WHILST some attacks on the Hindus, many actively involved with the Awami League, and their establishments have, indeed, taken place in some areas soon after the downfall of the authoritarian rule of Sheikh Hasina, they have now been contained. The Muslims along with the Hindus immediately started guarding the Hindus and their establishments in many areas. Besides, the attacks that took place in the political vacuum from August 5 until the installation of the interim government on August 8 and the absence of police deployment for a couple of more days are hardly sectarian. They are, rather, political; and some Awami League people, both Muslim and Hindu, and their establishments are reported to have been attacked by their political opponents — repressed, harassed and tortured for years — and, obviously, some opportunists. Immediately after the initial attacks, the Muslims have guarded, especially overnight, the places of worship of the minorities, religious and otherwise. Most of the people are well aware of the rights of minorities. But frenzied campaigns by many Indian media outlets and some sections in Bangladesh that religious minorities are indiscriminately killed, attacked and harassed in a show of sectarianism in Bangladesh is bad.

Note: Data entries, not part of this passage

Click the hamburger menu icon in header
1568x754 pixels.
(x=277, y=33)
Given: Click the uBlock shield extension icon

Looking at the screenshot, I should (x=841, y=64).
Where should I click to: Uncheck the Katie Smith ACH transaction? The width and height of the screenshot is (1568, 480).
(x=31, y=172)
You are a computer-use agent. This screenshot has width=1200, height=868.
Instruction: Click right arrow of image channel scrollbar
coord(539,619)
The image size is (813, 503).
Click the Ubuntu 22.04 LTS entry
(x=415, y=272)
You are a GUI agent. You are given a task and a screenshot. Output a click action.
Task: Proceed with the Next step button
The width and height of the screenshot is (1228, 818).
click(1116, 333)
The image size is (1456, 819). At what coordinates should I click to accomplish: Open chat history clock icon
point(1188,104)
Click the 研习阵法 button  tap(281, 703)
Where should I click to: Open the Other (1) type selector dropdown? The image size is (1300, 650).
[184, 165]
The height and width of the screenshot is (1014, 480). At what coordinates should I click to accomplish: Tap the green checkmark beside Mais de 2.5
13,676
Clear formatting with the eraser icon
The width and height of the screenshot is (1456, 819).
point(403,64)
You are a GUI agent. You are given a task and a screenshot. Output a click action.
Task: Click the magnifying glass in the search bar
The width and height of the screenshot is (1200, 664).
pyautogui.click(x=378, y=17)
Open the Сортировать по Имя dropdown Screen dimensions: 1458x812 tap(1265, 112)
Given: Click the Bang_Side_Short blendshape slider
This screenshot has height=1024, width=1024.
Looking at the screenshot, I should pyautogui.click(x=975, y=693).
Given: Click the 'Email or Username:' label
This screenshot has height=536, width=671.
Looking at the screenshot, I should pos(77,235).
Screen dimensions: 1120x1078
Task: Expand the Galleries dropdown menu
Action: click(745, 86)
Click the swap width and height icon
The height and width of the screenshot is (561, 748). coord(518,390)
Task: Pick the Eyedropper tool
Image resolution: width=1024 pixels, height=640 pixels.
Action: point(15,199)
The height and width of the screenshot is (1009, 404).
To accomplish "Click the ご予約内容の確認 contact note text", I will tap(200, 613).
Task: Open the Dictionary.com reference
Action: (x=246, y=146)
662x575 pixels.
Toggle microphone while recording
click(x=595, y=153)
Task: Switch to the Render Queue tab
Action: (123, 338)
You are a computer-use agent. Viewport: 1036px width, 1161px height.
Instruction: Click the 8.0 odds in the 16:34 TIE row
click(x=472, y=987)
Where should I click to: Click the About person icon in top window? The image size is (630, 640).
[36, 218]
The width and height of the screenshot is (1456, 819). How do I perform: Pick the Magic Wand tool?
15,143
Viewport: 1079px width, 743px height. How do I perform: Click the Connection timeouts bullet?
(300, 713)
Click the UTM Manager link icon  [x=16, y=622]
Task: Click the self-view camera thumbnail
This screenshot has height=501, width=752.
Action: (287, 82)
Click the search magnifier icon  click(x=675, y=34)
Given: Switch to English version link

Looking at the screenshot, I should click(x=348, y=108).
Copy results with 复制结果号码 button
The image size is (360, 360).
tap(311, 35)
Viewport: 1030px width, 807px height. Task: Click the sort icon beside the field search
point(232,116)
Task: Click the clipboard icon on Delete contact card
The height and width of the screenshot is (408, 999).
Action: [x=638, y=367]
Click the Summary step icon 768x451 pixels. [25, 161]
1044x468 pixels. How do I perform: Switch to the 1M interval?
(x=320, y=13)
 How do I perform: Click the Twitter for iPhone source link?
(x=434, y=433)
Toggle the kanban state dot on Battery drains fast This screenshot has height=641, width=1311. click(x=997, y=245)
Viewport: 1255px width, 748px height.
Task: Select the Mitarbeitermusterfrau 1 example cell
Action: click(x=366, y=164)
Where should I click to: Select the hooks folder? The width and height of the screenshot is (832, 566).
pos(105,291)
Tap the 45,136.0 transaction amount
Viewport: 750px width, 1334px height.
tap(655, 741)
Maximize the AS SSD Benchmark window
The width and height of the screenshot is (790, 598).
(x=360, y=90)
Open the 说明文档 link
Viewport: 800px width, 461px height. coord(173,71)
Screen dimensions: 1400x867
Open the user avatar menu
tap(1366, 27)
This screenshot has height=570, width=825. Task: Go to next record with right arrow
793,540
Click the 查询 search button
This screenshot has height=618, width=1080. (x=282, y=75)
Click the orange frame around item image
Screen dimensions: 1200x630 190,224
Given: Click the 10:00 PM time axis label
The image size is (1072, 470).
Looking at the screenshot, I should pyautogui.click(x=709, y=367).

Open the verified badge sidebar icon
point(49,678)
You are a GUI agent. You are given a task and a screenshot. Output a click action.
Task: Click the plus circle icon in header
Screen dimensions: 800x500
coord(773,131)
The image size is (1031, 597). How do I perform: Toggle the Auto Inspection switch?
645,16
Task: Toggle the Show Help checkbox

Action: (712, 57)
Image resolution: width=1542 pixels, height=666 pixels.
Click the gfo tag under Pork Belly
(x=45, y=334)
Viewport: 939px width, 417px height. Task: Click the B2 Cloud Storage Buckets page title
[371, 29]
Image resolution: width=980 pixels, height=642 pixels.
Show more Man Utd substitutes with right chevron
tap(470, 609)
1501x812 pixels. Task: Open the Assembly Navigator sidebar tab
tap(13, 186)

Many, perhaps most, of the news items and video clips on attacks on the Hindus are, keeping to fact-checkers, forged or fake meant to destablise the situation in Bangladesh. Two people are reported to have exploded handmade bombs at the gate of Sri Sri Radhagobinda Temple at Sirajdikhan in Munshiganj about 11:00pm on August 9. The one captured admitted to having done the job as ordered by the union unit Awami League’s general secretary although the Awami League leader brushed it aside the allegation. In another incident, the police on July 24 arrested a leader of the Baizid Bostami unit of the Sramik League, along with another, at Hathazari in Chattogram, when the mayhem born out of the student protests for reforms in civil service job reservations was in the thick of it, on charges of setting fire to a bus of the Road Transport Corporation. This is an example of the Awami League’s involvement in, at least, some incidents. In yet another incident, an eight-second video clip — which first came up on August 8 on an X account attributed to a Hindu group, shows a group of people seemingly carrying a girl by the hand and leg into a microbus allegedly at Senbag in Noakhali. The video surfaced on an Instagram account the next day and on a web site called Sanatan Prabhat, which aims at establishing ‘the Hindu rashtra’ the day after. The incident is portrayed as the abduction of a Hindu girl by the Muslims with no authenticity whatsoever.
The government, society and Hindu leaders know that the Muslims in their thousands have guarded the Hindus and their establishments to ensure the rights of the Hindus as citizens. The government has already said that it would hold all attackers on the Hindus to justice. The sections of Hindutvadadi media in India and some sections in Bangladesh must, therefore, stop playing the Hindu minority card and stay off the game of disinformation even in the genuine interests of the minority communities.